Growth boundary? What boundary?
The city of Charleston, which worked diligently to establish an urban growth boundary for Johns Island, well, it changed its mind.
On Tuesday, City Council agreed to permit 462 units on a piece of property zoned for 350. It also said OK to adding retail, warehouse, assisted living and commercial businesses to what was initially to be residential only.
All this on a 462-acre tract near River and Plow Ground roads that is outside the urban growth boundary designed to prevent sprawl.
All this despite public support to respect the urban growth boundary as a way to maintain the rural character of Johns Island.
And all this despite the city Planning Commission’s unanimous decision to reject the additional density.
If that isn’t enough of a head-scratcher, consider this: The city of Charleston spent about five years and a lot of money in court defending the lower density of that same piece of property, which it had previously down-zoned to limit prospective development. And it won. But that was then. Now, well, things are different, it seems.
City Council, with a hard-fought court decision in its pocket, decided to go along with the property owners it had just defeated.

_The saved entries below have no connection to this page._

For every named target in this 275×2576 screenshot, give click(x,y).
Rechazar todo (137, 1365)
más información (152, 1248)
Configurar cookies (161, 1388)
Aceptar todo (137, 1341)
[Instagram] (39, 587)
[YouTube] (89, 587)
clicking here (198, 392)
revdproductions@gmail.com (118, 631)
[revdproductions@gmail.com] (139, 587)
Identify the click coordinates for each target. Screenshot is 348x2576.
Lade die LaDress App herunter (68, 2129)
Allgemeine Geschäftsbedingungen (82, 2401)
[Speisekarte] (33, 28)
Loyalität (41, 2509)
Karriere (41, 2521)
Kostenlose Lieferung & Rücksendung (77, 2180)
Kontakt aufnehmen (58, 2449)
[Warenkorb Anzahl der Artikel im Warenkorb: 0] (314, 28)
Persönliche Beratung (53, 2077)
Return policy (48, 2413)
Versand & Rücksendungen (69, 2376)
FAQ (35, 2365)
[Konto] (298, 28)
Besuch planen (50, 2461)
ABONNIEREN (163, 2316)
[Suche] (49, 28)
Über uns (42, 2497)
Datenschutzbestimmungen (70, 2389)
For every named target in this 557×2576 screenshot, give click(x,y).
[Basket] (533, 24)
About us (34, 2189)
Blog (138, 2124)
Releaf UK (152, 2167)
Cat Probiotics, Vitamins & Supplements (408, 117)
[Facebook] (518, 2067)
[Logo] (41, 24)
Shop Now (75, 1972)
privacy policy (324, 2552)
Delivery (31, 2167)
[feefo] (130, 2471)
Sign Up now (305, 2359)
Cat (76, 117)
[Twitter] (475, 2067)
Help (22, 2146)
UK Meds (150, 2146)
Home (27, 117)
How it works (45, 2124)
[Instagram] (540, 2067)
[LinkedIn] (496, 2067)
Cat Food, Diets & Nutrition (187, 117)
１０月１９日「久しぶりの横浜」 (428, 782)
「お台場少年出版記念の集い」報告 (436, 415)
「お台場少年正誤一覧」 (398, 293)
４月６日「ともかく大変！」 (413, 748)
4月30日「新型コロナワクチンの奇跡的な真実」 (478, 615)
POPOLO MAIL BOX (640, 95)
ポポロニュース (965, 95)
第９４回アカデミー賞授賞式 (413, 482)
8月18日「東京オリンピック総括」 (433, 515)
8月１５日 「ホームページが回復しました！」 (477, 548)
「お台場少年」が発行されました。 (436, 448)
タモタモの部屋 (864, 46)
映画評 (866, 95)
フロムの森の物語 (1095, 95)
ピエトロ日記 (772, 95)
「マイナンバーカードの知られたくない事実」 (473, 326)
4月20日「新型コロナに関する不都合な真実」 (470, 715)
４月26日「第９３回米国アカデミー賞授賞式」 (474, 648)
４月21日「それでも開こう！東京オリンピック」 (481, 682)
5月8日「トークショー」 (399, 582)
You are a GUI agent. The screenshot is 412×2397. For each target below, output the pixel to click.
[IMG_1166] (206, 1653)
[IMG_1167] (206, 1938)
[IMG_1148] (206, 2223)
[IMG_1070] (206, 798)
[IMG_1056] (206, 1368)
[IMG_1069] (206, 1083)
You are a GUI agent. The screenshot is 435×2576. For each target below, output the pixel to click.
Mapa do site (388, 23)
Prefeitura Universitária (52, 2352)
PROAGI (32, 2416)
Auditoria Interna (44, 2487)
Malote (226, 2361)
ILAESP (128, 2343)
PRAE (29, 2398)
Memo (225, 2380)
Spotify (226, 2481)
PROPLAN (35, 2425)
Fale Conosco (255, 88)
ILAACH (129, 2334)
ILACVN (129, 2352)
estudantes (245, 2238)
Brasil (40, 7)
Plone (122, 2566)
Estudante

Chief city planner Tim Keane encouraged the change, saying the new plan would be preferable in that buildings could be clustered instead of spread out, one house on each acre and a half.
Clustering can be a better way to maintain open space, but in this case, the number of units grows by 30 percent. Adding commercial uses adds traffic and noise, and seems sure to erode the rural feel even more.
When Charleston annexed land on Johns Island, residents feared that their island would come to look like James Island, more dense and less green.
Over the years, the city has reassured Johns Islanders by first implementing and then supporting the urban growth boundary, which is intended to protect rural areas and direct development to areas that are already urbanizing.
It is understandable that some feel betrayed and angry at this recent change.
Mr. Keane said that the boundary does not say “no growth” on the rural side of the line, only that it is less dense than urban areas.
But the density that the city has served up willingly to the developer is still more dense than it needs to be — substantially so.
The city has been trying to rally support on the island for the completion of I-526, despite the development that is sure to follow that project. Its dubious action on this rezoning could shake people’s trust in city promises.
And cause the Planning Commission to question its role in city government.
And make residents think their voices aren’t been heard.
And chisel away at the rural character remaining on Johns Island.